─── 原文摘錄 ───
VISITOR_KEYS 其實就是枚舉了所有的要處理的 node 節點的 key 值。

比如上邊舉的 const data = "test"; 的例子，它對應的 node 節點就是：

{
    "type": "VariableDeclaration",
    "declarations": [
      {
        "type": "VariableDeclarator",
        "id": {
          "type": "Identifier",
          "name": "data"
        },
        "init": {
          "type": "Literal",
          "value": "test",
          "raw": "\"test\""
        }
      }
    ],
    "kind": "const"
}

我們所要遍歷的就是「包含 type 的對象」，比如上邊的

{
  "type": "VariableDeclarator",
  "id": {
      "type": "Identifier",
      "name": "data"
  },
  "init": {
       "type": "Literal",
       "value": "test",
       "raw": "\"test\""
   }
}

所以對於 VariableDeclaration 節點，它可以枚舉的 key 就是 ['declarations']，它包含了 VariableDeclarator 節點。

同理，對於 VariableDeclarator 節點，它可以枚舉的 key 就是 ['id', 'init']。

VISITOR_KEYS 就是一個大對象，key 就是 node 節點的 type，value 就是可以通過枚舉得到 node 節點的所有 key 。
─── 提供資料 ───
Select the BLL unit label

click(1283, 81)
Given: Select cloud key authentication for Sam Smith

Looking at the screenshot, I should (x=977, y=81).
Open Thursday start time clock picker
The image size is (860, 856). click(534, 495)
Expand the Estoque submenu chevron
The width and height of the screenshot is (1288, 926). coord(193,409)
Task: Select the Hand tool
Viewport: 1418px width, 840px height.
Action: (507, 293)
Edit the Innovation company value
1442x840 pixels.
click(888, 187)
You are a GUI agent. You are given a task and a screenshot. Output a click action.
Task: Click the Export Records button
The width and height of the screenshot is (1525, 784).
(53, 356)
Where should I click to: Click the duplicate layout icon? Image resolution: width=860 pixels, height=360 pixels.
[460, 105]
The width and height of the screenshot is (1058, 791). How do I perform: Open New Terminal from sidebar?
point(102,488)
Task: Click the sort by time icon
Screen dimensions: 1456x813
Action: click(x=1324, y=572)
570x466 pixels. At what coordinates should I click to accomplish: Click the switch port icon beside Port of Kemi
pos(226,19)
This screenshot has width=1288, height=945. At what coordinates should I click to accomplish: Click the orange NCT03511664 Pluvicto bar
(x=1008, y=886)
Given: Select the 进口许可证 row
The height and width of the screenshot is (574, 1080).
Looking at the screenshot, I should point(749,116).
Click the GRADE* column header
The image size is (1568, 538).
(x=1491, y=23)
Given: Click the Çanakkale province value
───
◆ 任務 ◆
請將上方講解 VISITOR_KEYS 的原文摘錄一字不差地完整重打一遍。

◆ 書面解答 ◆
VISITOR_KEYS 其實就是枚舉了所有的要處理的 node 節點的 key 值。

比如上邊舉的 const data = "test"; 的例子，它對應的 node 節點就是：

{
    "type": "VariableDeclaration",
    "declarations": [
      {
        "type": "VariableDeclarator",
        "id": {
          "type": "Identifier",
          "name": "data"
        },
        "init": {
          "type": "Literal",
          "value": "test",
          "raw": "\"test\""
        }
      }
    ],
    "kind": "const"
}

我們所要遍歷的就是「包含 type 的對象」，比如上邊的

{
  "type": "VariableDeclarator",
  "id": {
      "type": "Identifier",
      "name": "data"
  },
  "init": {
       "type": "Literal",
       "value": "test",
       "raw": "\"test\""
   }
}

所以對於 VariableDeclaration 節點，它可以枚舉的 key 就是 ['declarations']，它包含了 VariableDeclarator 節點。

同理，對於 VariableDeclarator 節點，它可以枚舉的 key 就是 ['id', 'init']。

VISITOR_KEYS 就是一個大對象，key 就是 node 節點的 type，value 就是可以通過枚舉得到 node 節點的所有 key 。